### EXERCISE REQUIREMENTS
Give back exactly the lines of the data below, starting with the line that has "Erzieher Jobs in Bocholt (636, 1650)" and going on through the line that has "Erzieher Jobs in Recklinghausen (648, 1733)".

### RECORD EXCERPTS
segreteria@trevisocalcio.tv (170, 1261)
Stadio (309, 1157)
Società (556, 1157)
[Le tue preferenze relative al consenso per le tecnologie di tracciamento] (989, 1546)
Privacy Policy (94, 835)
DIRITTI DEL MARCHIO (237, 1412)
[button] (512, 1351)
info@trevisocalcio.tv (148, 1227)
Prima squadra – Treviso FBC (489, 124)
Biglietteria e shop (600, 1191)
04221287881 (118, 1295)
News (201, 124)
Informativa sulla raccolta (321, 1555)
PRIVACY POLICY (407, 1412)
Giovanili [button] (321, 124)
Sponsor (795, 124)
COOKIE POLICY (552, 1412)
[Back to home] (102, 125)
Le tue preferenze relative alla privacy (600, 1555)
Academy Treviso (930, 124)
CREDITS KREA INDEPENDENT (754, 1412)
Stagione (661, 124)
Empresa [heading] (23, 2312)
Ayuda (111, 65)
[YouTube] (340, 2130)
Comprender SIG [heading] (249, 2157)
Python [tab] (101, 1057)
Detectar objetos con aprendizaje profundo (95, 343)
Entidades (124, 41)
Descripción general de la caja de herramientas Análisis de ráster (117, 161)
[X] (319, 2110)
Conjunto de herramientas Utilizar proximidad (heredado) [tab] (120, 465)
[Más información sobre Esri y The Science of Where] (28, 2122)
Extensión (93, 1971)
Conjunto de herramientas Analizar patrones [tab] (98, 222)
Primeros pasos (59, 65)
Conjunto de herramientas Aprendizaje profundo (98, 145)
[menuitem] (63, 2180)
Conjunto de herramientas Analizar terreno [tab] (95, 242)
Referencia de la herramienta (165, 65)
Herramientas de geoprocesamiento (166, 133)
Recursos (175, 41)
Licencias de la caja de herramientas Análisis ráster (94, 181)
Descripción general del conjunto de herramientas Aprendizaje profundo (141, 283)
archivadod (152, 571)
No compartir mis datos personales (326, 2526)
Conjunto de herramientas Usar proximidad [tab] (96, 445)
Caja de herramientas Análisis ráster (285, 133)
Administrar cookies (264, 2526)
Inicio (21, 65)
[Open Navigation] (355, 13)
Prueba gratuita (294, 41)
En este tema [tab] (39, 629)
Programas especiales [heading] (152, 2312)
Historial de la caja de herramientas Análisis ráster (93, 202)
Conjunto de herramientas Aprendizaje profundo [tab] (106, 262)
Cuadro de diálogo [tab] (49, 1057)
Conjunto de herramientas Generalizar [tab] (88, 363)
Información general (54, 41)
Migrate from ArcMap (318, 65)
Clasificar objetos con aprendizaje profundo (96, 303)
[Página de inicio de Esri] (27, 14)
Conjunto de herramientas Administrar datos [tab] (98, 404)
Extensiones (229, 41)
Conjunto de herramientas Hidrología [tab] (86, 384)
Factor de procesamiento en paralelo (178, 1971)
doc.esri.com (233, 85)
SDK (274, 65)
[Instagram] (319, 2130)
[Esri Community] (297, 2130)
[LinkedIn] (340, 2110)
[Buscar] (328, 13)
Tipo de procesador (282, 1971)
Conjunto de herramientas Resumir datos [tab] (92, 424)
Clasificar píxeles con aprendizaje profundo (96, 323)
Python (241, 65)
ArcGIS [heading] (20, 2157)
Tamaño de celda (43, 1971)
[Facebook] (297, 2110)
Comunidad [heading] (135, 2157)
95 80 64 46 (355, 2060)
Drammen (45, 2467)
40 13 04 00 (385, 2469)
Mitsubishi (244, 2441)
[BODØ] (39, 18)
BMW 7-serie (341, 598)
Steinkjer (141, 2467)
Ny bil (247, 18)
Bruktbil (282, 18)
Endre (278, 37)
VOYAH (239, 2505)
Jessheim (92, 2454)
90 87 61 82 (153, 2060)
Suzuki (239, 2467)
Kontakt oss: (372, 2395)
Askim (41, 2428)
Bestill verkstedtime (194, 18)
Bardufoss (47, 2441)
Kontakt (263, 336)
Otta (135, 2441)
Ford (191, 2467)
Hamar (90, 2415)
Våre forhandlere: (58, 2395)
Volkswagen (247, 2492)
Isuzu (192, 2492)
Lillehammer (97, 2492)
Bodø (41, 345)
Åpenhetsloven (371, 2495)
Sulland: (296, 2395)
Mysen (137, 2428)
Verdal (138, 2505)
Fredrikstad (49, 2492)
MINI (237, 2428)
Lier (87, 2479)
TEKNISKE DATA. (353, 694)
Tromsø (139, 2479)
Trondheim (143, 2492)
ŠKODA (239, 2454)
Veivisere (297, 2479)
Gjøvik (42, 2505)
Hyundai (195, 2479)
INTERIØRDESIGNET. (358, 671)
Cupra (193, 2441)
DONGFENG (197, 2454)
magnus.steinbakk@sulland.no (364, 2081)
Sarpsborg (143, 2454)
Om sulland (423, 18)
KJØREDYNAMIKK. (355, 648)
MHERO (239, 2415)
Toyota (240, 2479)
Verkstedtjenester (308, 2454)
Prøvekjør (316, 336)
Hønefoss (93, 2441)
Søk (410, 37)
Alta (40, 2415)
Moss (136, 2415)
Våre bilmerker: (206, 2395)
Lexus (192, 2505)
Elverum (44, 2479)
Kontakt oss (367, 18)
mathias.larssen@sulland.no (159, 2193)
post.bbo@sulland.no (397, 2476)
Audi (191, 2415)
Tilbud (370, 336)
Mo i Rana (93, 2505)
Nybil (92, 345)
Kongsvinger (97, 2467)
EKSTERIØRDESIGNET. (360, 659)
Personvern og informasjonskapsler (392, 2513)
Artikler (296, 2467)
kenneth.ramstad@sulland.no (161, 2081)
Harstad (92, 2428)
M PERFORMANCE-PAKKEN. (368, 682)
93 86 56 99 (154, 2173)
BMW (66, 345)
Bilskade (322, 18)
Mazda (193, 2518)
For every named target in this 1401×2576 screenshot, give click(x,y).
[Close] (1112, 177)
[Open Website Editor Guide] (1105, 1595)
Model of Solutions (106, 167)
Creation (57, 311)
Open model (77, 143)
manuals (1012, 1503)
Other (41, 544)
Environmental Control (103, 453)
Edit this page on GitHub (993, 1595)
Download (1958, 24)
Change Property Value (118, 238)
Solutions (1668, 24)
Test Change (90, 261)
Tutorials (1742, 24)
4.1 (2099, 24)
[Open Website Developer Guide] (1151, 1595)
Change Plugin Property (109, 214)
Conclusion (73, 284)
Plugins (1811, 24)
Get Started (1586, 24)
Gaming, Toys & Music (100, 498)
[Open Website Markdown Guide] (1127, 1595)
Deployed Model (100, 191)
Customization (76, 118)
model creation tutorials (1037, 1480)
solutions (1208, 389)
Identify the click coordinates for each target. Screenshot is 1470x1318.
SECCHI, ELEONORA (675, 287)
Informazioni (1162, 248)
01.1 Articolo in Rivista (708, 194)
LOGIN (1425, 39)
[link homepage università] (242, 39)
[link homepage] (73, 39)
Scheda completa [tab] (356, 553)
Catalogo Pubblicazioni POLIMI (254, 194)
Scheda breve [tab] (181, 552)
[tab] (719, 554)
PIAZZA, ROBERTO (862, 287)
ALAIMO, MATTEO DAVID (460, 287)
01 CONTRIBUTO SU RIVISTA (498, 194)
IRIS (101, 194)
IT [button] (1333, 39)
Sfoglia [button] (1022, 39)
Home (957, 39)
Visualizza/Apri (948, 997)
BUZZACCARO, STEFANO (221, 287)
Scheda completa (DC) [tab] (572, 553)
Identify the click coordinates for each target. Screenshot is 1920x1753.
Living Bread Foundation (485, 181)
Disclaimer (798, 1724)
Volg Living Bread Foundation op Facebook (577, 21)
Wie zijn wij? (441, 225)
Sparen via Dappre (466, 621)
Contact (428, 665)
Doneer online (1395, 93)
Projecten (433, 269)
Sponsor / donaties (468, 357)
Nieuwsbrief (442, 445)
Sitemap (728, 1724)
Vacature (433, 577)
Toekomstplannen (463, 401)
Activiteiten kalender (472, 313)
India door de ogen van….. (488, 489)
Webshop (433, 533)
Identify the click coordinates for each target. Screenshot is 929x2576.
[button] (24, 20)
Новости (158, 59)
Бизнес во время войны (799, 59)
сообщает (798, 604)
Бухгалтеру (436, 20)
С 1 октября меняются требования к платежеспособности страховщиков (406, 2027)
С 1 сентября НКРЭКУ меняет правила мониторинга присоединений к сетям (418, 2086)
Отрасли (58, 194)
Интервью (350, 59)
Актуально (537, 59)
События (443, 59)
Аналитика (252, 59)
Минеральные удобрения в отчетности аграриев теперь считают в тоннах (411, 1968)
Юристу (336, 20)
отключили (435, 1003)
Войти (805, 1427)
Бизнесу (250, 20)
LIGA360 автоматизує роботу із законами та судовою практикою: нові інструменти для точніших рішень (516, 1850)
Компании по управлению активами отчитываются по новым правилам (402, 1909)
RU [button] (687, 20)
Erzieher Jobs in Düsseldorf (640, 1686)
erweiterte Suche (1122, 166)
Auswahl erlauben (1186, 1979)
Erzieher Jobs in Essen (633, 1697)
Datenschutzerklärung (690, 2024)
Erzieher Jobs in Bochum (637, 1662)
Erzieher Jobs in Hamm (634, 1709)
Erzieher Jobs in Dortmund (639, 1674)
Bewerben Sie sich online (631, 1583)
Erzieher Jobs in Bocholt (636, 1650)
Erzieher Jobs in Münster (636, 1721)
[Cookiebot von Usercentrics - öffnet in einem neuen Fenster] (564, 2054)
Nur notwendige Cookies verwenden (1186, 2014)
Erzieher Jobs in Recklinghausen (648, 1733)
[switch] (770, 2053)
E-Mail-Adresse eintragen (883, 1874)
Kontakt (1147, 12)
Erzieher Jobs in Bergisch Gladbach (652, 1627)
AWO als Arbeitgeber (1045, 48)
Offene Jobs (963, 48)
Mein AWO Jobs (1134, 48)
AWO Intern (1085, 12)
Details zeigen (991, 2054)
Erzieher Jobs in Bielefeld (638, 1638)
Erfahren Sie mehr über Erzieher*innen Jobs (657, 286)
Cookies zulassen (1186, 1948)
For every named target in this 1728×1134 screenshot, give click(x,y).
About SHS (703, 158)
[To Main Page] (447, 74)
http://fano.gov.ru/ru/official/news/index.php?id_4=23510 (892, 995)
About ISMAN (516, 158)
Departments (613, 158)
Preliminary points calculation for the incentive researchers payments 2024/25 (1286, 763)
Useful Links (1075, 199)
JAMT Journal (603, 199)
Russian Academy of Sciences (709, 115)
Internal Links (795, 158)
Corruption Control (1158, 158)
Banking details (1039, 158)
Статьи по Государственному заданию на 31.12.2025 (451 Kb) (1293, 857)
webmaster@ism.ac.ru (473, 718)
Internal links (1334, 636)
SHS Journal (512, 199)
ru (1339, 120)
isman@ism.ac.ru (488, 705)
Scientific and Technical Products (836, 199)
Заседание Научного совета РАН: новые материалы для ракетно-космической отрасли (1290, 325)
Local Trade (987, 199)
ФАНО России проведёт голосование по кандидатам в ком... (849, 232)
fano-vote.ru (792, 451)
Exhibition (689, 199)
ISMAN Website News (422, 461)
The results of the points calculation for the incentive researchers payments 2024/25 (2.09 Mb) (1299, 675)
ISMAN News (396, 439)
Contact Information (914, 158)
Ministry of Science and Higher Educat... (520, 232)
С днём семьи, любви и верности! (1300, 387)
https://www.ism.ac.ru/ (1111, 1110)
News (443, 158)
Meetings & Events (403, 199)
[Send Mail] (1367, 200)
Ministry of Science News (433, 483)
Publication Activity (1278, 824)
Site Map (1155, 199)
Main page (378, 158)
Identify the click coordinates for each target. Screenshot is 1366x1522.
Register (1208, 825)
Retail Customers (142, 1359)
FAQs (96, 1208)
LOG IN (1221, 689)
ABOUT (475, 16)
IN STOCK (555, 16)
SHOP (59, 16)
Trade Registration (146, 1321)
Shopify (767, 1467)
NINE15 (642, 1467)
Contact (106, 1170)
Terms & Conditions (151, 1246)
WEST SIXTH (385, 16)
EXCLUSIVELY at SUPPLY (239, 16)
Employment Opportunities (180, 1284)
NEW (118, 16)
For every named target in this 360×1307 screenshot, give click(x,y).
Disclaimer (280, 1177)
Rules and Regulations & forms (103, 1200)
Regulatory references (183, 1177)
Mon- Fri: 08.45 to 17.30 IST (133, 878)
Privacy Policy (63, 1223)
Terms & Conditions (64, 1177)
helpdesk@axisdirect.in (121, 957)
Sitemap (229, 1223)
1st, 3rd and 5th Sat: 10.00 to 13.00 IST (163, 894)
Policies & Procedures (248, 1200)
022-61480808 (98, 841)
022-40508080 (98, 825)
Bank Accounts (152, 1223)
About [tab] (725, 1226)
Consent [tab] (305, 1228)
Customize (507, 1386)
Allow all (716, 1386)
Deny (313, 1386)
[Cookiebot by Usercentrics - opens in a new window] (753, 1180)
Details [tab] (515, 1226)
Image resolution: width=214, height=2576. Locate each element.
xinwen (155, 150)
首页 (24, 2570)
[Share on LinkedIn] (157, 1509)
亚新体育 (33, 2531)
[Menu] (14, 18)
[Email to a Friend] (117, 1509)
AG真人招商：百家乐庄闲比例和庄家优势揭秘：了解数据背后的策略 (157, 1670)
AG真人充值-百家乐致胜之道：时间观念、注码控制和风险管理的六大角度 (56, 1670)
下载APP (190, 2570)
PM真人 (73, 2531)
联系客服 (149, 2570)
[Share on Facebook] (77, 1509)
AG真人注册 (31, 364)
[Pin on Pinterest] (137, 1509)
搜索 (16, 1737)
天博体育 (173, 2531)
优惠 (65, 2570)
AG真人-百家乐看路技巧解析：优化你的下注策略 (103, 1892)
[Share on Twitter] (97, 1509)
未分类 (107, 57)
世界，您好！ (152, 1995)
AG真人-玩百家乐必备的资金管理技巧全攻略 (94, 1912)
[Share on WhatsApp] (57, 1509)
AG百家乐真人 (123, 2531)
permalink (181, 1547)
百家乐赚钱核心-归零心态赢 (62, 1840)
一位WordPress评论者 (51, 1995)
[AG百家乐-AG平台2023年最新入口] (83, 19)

### WORKED SOLUTION
Erzieher Jobs in Bocholt (636, 1650)
Erzieher Jobs in Münster (636, 1721)
[Cookiebot von Usercentrics - öffnet in einem neuen Fenster] (564, 2054)
Nur notwendige Cookies verwenden (1186, 2014)
Erzieher Jobs in Recklinghausen (648, 1733)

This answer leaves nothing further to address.